§ **Records**:
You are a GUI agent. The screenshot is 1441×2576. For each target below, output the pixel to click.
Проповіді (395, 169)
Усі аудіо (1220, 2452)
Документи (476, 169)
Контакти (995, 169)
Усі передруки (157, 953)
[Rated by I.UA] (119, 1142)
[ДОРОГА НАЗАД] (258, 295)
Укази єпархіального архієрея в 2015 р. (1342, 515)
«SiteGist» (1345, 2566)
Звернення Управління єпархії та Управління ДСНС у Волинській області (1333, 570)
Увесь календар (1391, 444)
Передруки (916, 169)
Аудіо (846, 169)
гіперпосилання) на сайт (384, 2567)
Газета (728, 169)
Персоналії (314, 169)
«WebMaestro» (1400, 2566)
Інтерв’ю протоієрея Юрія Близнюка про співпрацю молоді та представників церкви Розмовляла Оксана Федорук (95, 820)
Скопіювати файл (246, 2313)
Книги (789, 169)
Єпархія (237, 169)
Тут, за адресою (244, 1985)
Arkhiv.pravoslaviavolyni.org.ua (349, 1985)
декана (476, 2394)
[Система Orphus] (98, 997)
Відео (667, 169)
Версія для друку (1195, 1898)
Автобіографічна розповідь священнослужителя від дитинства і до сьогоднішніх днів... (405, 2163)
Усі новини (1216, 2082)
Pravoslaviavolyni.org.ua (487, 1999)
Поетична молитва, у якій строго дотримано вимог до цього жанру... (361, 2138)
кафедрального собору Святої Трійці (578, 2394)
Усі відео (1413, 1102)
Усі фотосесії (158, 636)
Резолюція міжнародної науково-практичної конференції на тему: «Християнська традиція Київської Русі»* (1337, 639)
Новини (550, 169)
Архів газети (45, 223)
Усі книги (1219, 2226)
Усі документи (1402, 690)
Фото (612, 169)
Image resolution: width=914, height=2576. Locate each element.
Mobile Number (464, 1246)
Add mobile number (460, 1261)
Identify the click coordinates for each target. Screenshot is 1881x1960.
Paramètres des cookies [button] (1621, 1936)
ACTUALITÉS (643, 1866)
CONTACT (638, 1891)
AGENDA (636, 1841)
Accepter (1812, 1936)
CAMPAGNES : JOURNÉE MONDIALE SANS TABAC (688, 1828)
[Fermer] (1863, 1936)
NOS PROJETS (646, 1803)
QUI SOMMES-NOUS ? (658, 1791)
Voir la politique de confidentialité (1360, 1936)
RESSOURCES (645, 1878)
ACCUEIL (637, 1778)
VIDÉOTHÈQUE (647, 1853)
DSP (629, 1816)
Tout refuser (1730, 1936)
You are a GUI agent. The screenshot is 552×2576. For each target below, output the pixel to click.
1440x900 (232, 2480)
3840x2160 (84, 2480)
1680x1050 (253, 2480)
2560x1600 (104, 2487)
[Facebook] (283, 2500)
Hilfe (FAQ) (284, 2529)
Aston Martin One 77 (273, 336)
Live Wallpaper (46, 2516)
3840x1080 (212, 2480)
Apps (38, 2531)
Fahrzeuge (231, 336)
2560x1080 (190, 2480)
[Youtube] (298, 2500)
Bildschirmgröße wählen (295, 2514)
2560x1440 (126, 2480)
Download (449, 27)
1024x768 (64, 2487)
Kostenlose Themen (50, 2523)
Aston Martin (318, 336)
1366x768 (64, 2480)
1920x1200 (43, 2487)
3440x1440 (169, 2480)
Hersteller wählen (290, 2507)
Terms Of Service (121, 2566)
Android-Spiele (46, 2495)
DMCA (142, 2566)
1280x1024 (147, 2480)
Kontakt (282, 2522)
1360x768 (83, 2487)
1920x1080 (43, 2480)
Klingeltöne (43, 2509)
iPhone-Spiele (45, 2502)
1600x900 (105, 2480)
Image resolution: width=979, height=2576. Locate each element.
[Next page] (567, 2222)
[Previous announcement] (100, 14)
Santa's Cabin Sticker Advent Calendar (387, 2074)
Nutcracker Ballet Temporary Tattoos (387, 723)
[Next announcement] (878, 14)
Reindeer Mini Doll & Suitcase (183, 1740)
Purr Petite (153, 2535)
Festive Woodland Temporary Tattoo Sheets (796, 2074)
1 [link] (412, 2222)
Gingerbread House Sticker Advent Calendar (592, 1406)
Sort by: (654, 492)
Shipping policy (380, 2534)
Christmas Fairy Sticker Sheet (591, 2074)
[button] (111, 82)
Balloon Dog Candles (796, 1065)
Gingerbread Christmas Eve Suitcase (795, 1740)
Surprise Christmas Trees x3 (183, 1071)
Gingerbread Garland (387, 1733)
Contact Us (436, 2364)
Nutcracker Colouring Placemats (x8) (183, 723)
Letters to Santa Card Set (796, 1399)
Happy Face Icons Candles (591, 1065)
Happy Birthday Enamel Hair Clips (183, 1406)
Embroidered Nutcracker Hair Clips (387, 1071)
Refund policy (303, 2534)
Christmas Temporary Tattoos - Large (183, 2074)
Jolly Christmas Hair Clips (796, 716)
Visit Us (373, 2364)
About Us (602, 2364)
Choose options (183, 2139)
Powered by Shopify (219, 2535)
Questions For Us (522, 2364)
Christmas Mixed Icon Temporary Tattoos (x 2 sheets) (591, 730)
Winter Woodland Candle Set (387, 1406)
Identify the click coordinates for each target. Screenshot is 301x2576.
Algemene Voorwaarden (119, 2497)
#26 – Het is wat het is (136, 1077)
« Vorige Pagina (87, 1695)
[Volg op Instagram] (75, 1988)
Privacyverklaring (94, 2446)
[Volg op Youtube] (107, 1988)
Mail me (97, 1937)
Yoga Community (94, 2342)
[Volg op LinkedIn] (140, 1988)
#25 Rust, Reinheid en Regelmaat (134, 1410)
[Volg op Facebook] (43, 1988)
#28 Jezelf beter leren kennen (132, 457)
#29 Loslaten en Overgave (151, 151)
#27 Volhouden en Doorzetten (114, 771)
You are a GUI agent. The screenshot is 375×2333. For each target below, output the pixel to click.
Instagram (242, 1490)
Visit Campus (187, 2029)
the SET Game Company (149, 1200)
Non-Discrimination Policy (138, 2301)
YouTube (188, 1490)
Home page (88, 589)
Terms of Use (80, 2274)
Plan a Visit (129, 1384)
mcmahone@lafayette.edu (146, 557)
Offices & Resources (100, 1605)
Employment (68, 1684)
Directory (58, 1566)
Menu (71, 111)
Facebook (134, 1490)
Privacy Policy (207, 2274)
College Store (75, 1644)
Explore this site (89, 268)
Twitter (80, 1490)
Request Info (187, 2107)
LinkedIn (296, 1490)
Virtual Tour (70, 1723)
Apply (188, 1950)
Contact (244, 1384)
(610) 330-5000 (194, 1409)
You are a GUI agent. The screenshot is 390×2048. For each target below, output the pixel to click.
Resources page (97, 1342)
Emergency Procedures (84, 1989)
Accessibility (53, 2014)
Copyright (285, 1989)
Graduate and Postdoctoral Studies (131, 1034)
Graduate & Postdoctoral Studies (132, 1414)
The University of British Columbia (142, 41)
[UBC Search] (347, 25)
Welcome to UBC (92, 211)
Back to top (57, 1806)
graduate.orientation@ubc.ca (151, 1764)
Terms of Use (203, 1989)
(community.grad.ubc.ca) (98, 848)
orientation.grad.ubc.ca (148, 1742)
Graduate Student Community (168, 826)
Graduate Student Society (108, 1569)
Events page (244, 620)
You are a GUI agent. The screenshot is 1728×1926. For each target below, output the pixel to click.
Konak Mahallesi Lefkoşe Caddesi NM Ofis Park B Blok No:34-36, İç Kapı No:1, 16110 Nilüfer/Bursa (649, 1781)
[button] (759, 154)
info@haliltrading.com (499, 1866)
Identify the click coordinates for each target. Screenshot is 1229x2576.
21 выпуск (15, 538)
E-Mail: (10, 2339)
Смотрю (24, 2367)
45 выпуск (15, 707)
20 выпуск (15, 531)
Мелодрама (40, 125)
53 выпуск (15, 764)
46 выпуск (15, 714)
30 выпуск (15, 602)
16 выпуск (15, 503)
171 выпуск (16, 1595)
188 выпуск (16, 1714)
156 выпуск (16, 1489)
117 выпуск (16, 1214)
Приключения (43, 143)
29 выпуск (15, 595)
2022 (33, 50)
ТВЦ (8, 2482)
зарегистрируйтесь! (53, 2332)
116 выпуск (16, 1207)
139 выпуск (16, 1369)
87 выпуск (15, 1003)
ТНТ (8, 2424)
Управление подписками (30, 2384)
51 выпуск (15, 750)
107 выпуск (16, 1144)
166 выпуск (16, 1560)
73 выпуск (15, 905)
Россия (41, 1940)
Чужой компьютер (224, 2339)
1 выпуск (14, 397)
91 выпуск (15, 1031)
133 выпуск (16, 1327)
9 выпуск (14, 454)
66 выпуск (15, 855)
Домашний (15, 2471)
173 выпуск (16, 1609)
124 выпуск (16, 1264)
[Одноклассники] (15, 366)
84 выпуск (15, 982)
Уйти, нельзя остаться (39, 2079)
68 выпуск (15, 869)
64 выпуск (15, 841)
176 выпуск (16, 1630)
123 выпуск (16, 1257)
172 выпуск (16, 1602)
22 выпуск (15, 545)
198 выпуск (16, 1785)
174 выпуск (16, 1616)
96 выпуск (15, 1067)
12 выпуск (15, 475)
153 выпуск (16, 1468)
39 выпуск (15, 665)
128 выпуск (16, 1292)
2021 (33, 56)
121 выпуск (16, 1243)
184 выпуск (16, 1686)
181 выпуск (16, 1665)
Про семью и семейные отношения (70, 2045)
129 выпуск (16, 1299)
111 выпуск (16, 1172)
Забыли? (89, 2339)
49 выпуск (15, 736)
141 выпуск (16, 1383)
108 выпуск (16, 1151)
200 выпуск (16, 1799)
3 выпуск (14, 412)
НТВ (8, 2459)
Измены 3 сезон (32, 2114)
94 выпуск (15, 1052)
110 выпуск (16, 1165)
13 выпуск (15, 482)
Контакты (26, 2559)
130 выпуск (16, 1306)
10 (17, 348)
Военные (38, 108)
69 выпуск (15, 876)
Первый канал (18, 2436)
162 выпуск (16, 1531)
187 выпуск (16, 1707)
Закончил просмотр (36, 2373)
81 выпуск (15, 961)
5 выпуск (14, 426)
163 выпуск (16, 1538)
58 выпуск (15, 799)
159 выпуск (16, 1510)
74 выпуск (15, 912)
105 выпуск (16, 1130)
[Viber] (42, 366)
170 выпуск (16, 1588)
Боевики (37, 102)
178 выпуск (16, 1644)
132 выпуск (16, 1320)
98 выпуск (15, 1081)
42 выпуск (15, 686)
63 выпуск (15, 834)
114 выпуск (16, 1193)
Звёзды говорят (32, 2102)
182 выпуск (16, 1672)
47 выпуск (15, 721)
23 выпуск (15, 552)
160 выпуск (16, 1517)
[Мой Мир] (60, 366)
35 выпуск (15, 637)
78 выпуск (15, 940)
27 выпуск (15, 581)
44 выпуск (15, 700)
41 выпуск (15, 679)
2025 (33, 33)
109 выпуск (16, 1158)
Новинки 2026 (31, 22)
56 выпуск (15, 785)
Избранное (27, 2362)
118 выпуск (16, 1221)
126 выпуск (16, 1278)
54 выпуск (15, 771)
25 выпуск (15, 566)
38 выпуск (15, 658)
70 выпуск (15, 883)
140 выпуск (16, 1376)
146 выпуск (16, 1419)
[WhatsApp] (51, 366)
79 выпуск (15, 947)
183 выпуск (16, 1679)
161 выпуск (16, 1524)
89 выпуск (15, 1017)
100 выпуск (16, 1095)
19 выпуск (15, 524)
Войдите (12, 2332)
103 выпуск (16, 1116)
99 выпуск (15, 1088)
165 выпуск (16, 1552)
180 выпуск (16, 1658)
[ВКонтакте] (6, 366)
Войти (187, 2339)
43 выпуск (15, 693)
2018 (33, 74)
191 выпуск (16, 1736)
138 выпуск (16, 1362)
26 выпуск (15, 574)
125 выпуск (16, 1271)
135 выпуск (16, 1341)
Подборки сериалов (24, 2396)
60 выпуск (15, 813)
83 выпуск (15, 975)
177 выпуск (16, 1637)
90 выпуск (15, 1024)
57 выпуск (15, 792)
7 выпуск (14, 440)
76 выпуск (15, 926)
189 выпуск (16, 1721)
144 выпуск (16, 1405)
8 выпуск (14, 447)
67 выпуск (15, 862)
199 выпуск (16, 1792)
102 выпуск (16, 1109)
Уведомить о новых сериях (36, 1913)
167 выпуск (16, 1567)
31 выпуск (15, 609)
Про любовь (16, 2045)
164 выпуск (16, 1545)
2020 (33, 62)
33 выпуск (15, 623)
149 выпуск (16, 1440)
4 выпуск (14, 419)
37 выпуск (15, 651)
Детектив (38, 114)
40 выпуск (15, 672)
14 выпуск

§ **Exercise requirements**:
Repeat exactly the lines above from the one with "зарегистрируйтесь! (53, 2332)" up to and including the one with "10 (17, 348)". No other line belongs in the reply.

§ **Response for this exercise**:
зарегистрируйтесь! (53, 2332)
116 выпуск (16, 1207)
139 выпуск (16, 1369)
87 выпуск (15, 1003)
ТНТ (8, 2424)
Управление подписками (30, 2384)
51 выпуск (15, 750)
107 выпуск (16, 1144)
166 выпуск (16, 1560)
73 выпуск (15, 905)
Россия (41, 1940)
Чужой компьютер (224, 2339)
1 выпуск (14, 397)
91 выпуск (15, 1031)
133 выпуск (16, 1327)
9 выпуск (14, 454)
66 выпуск (15, 855)
Домашний (15, 2471)
173 выпуск (16, 1609)
124 выпуск (16, 1264)
[Одноклассники] (15, 366)
84 выпуск (15, 982)
Уйти, нельзя остаться (39, 2079)
68 выпуск (15, 869)
64 выпуск (15, 841)
176 выпуск (16, 1630)
123 выпуск (16, 1257)
172 выпуск (16, 1602)
22 выпуск (15, 545)
198 выпуск (16, 1785)
174 выпуск (16, 1616)
96 выпуск (15, 1067)
12 выпуск (15, 475)
153 выпуск (16, 1468)
39 выпуск (15, 665)
128 выпуск (16, 1292)
2021 (33, 56)
121 выпуск (16, 1243)
184 выпуск (16, 1686)
181 выпуск (16, 1665)
Про семью и семейные отношения (70, 2045)
129 выпуск (16, 1299)
111 выпуск (16, 1172)
Забыли? (89, 2339)
49 выпуск (15, 736)
141 выпуск (16, 1383)
108 выпуск (16, 1151)
200 выпуск (16, 1799)
3 выпуск (14, 412)
НТВ (8, 2459)
Измены 3 сезон (32, 2114)
94 выпуск (15, 1052)
110 выпуск (16, 1165)
13 выпуск (15, 482)
Контакты (26, 2559)
130 выпуск (16, 1306)
10 (17, 348)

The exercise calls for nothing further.